Todo un viacrucis que no por sabido y conocido deja de volverse a estrenar en la vía Dolorosa de tantos como en el mundo prolongan la Pasión de Cristo, sufriendo y muriendo en ellos el mismo Cristo para volverles a estrenar la gracia de la resurrección.
La hora tercia sonó como los golpes de los clavos en las manos, los pies y el costado del Redentor cosido al madero de la ignominia. La hora sexta le encontró con las siete plegarias que como siete gritos pronunció en sus famosas siete palabras. Eran el resumen final de una larga e infinita historia de amor que no concluyó en el estertor de la hora nona cuando Cristo expiró. Todo está cumplido, dijo. Ha llegado la hora suprema para la que nació.
No es fácil asistir a este entierro con una muerte tan despiadada. Pero esta muerte es la firma final de un decreto por el que nuestra vida es abrazada como nadie antes y como nadie jamás la podrá abrazar. Alguien ha muerto por mí, ha muerto mi muerte, ha cambiado mi destino haciendo que la dicha que mi corazón no deja de soñar tenga salida esperanzada y posible en algo que yo no merezco ni puedo imaginar.

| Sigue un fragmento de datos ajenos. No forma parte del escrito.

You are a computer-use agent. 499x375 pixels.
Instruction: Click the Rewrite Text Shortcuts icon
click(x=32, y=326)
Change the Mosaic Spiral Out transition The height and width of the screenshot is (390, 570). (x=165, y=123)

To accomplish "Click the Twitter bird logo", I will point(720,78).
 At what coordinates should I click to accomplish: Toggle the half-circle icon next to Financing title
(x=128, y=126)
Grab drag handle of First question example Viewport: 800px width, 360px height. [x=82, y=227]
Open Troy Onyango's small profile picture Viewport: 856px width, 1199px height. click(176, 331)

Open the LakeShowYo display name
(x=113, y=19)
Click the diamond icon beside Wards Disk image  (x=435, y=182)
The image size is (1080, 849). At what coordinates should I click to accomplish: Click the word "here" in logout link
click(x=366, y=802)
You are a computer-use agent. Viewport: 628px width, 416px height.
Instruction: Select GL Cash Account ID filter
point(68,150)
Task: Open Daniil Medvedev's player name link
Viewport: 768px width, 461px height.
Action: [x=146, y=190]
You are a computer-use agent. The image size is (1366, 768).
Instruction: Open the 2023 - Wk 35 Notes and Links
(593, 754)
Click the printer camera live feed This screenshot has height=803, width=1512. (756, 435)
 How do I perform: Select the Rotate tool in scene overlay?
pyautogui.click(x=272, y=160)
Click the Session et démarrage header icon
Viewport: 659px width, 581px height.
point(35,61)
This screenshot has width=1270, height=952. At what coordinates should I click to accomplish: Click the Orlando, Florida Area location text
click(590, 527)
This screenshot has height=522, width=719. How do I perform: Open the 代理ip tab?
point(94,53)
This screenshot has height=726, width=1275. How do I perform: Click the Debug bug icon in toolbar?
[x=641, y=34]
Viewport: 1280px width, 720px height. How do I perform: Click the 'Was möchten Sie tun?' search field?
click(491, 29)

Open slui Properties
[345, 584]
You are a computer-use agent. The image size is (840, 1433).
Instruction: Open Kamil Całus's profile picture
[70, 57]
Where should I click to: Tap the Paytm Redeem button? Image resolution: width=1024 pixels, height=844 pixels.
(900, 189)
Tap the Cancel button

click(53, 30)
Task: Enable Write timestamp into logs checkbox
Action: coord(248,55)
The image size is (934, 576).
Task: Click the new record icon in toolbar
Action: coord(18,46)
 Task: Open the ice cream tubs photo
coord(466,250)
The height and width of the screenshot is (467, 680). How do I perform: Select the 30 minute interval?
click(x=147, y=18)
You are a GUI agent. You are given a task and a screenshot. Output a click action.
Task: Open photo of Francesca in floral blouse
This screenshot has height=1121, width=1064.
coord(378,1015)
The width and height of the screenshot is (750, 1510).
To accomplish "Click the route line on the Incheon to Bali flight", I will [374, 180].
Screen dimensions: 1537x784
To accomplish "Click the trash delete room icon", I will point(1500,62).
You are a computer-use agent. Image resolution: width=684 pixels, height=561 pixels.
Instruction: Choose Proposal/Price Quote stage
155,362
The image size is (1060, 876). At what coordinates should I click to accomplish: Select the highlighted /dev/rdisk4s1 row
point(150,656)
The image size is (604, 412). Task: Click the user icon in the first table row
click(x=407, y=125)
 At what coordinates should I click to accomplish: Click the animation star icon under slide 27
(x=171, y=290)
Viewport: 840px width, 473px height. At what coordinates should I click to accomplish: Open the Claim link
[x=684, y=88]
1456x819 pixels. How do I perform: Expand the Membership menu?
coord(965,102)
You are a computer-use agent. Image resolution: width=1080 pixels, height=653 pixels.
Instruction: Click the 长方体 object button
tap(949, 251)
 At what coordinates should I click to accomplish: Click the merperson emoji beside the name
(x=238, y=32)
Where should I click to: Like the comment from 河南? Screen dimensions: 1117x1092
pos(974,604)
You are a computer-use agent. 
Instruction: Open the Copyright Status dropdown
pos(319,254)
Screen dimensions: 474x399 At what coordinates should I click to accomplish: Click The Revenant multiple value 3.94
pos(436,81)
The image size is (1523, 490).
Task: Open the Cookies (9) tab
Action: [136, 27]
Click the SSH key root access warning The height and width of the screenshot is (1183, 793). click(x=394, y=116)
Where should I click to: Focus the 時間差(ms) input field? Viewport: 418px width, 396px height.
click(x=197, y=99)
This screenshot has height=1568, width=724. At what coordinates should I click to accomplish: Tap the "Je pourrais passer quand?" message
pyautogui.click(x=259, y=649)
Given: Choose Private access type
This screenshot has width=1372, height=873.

Hermanos y hermanas, hoy en Oviedo nos volveremos a asomar a ese lienzo bendito de un sudario santo que custodia el relato de una entrega de Pasión. Adoremos la cruz del Señor tras haber escuchado su suplicio salvador. Oremos por toda la Iglesia y el mundo entero, acordándonos de esa tierra santa en donde su geografía nos cuenta todavía una historia de amor apasionado. Ayudemos con nuestra limosna a los cristianos que allí viven, tan entre dos fuegos de israelitas judíos y árabes islámicos. Y acompañados por el Señor que padeciendo se compadeció, acompañemos nosotros a los hermanos que siguen sufriendo por tantos motivos en las vías Dolorosas de todos los vía Crucis de un mundo alejado del amor de Dios.